Note sur l’eau au Moyen-Orient et en Afrique du Nord

Paru sur le site de la Banque Mondiale

 


1. Généralités

La région Moyen-Orient et Afrique du Nord (MENA) est la région qui souffre le plus du manque d’eau au monde. Au niveau mondial, la quantité moyenne d’eau disponible est proche de 7 000 m3/personne/an, contre 1 200 m3 environ/personne/an pour la région. La région a la plus grande variabilité de précipitations au monde. En outre, alors que la population devrait passer de quelque 300 millions d’habitants aujourd’hui à 500 millions environ en 2025, les quantités disponibles par habitant devraient diminuer de moitié à l’horizon 2050.

La provenance de l’eau varie d’un pays à l’autre. Certains pays, tels que l’Égypte et l’Irak comptent pour l’essentiel sur les eaux de surface issues des grands fleuves internationaux qui les traversent.
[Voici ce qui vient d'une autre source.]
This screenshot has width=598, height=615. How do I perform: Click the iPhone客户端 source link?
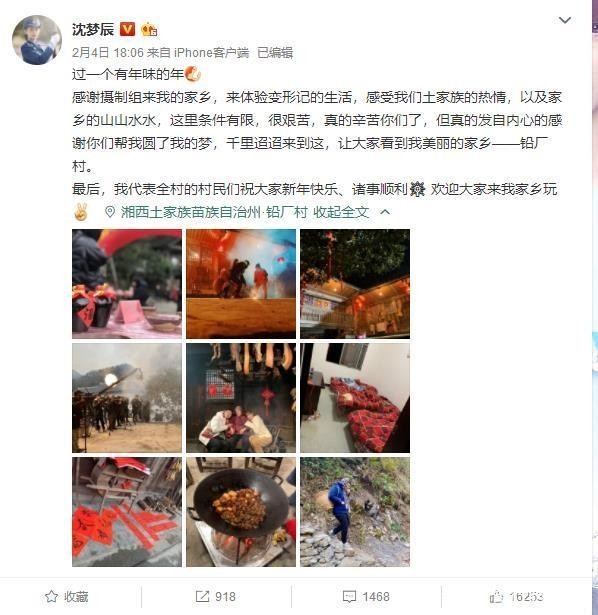(211, 53)
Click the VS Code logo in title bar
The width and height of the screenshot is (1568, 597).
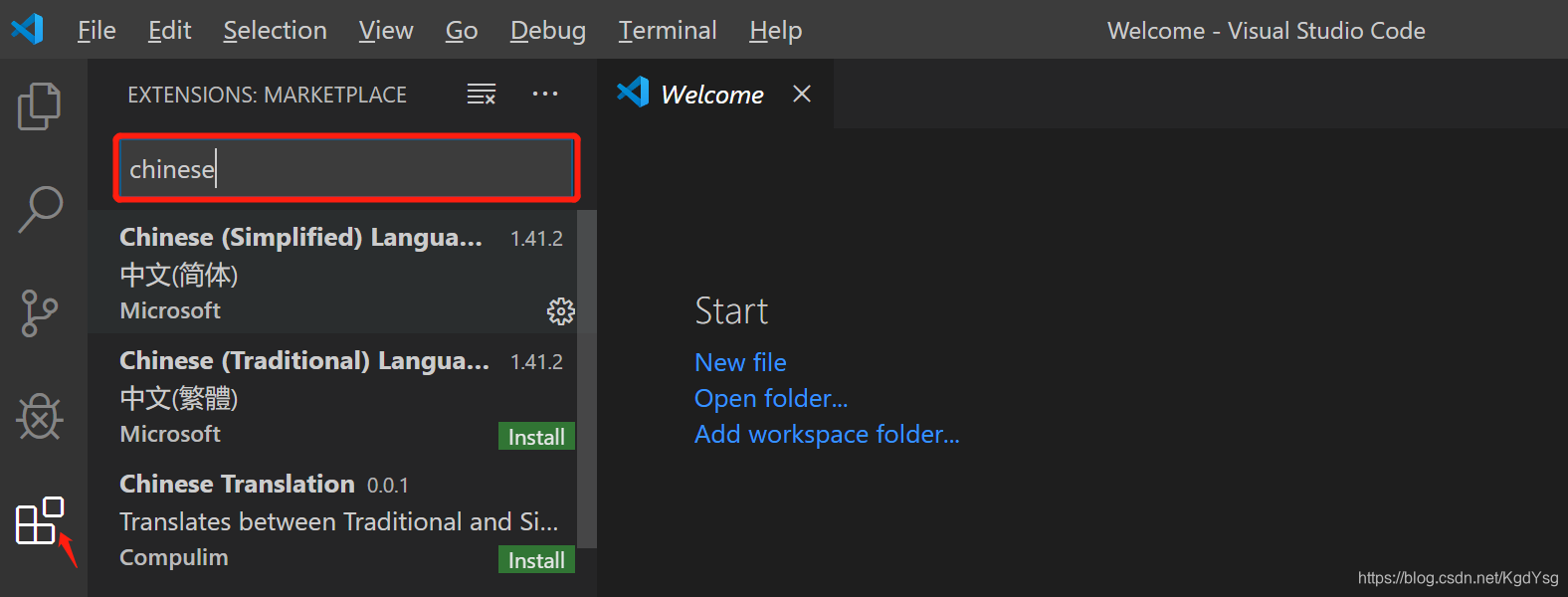coord(28,29)
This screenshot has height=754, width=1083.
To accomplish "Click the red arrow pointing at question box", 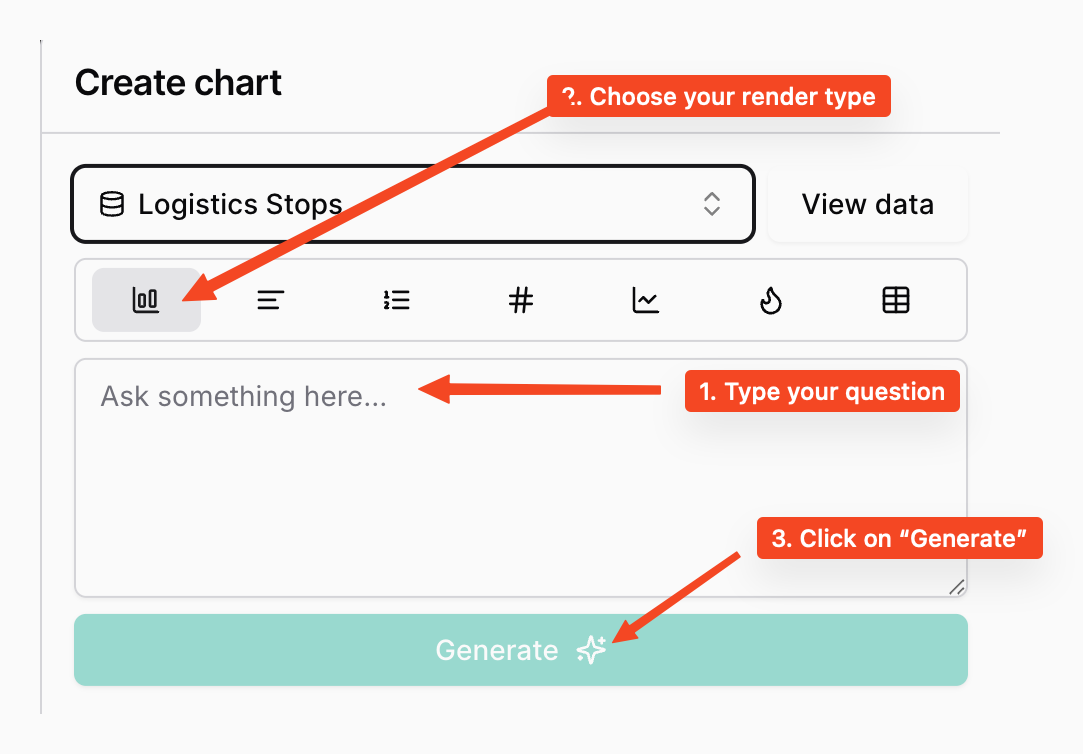I will point(539,389).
D’autres, comme le Yémen, Djibouti et les États arabes du Conseil de coopération du Golf dépendent presque exclusivement des nappes souterraines et de la dessalinisation, tandis que d’autres encore utilisent à la fois l’eau de surface et l’eau souterraine. La plupart des pays mobilisent presque toutes les eaux de surface disponibles et une grande partie des principaux cours d’eau n’atteignent pas l’océan.
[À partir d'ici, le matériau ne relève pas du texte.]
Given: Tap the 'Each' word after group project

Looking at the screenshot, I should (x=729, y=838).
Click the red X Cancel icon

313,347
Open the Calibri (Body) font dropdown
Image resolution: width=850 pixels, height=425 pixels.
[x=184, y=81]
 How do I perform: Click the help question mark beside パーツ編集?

La région MENA est aussi particulièrement exposée aux effets du changement climatique du fait de ses disponibilités très faibles en eau et de ses niveaux de précipitations extrêmement variables, de sa forte dépendance à l’égard de l’agriculture, secteur sensible aux évolutions du climat, ainsi qu’à cause des fortes concentrations de population et d’activité économique dans des zones urbaines côtières soumises aux inondations. Les simulations du Groupe intergouvernemental sur l’évolution du climat (GIEC) prédisent un accroissement de la variabilité des températures et des ressources en eau dans plusieurs pays de la région. Les eaux de précipitation enregistreront des diminutions allant jusqu’à 30 % d’ici à 2050. Ceci aura une incidence sur la production agricole et augmentera la forte dépendance de la région vis-à-vis des importations de produits alimentaires. Les modèles climatiques prévoient également une augmentation des niveaux de la mer de plus de 0,5 mètre d’ici à la fin du siècle, exposant ainsi les zones côtières de basse altitude en Tunisie, aux Émirats arabes unis (EAU) et en Égypte à des risques particuliers.